Not the first time that the Braves have handed first base over to a basically untested rookie. Adam LaRoche was given the first base job in 2004 with no major league experience at all; after a pretty severe adjustment period and an injury, he rebounded with his usual fine second half. Freeman lacks LaRoche’s plate discipline, at this point in his development anyway, but has hit for higher averages and is several years younger than Adam was as a rookie, with more pure power potential.

Freeman was a second-round pick the same year that Jason Heyward was a first-rounder, and the two have become fast friends who mostly tracked each other in their rise through the system. He killed the ball in Rome in 2008 and kept hitting in Myrtle Beach in 2009, but hit a big wall upon a midseason promotion to Mississippi, looking pretty hopeless. He was one of the youngest players in the Southern League, and rather than have him repeat the level the Braves fast-tracked him to AAA, where he was, I think, the second- or third-youngest player in the International League. He was also one of the best players in the league, hitting .319/.378/.521 and winning Rookie of the Year honors, because the International League has a rookie of the year award, go figure. The Braves called him up, and while he hit the ball hard at times he didn’t do much, with just four hits (including a homer and a double) and no walks in 24 plate appearances.

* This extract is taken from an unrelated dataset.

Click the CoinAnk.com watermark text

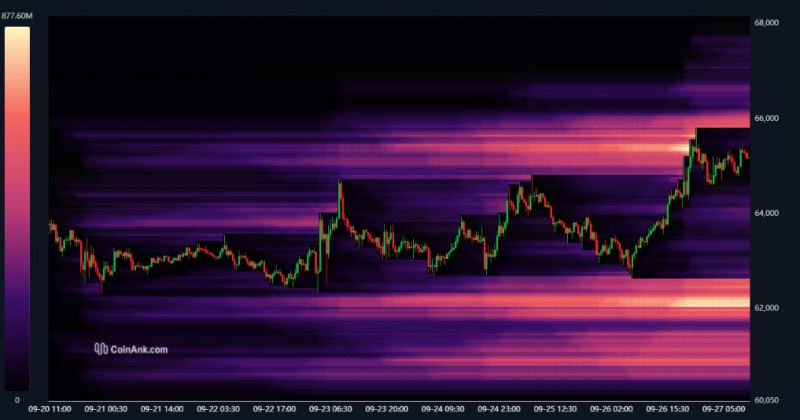[139, 349]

He’s a great big guy (listed at 6-5, 225) with a long swing, and there are a lot of people who think he’s going to have problems adjusting to major league pitching. It’s possible that what you’d get might be a fairly low batting average without a lot of walks — say .250 with a .300 OBP — but that he’ll hit some long home runs. An athletic player and a good glove man at first, an unusual combination for a guy who’s mostly a power threat. It’s possible that his career will kind of track the man whom he’s replacing, Derrek Lee, also a tall first baseman with a big swing (though righthanded); Lee debuted at 21 but didn’t really break through until he was 24.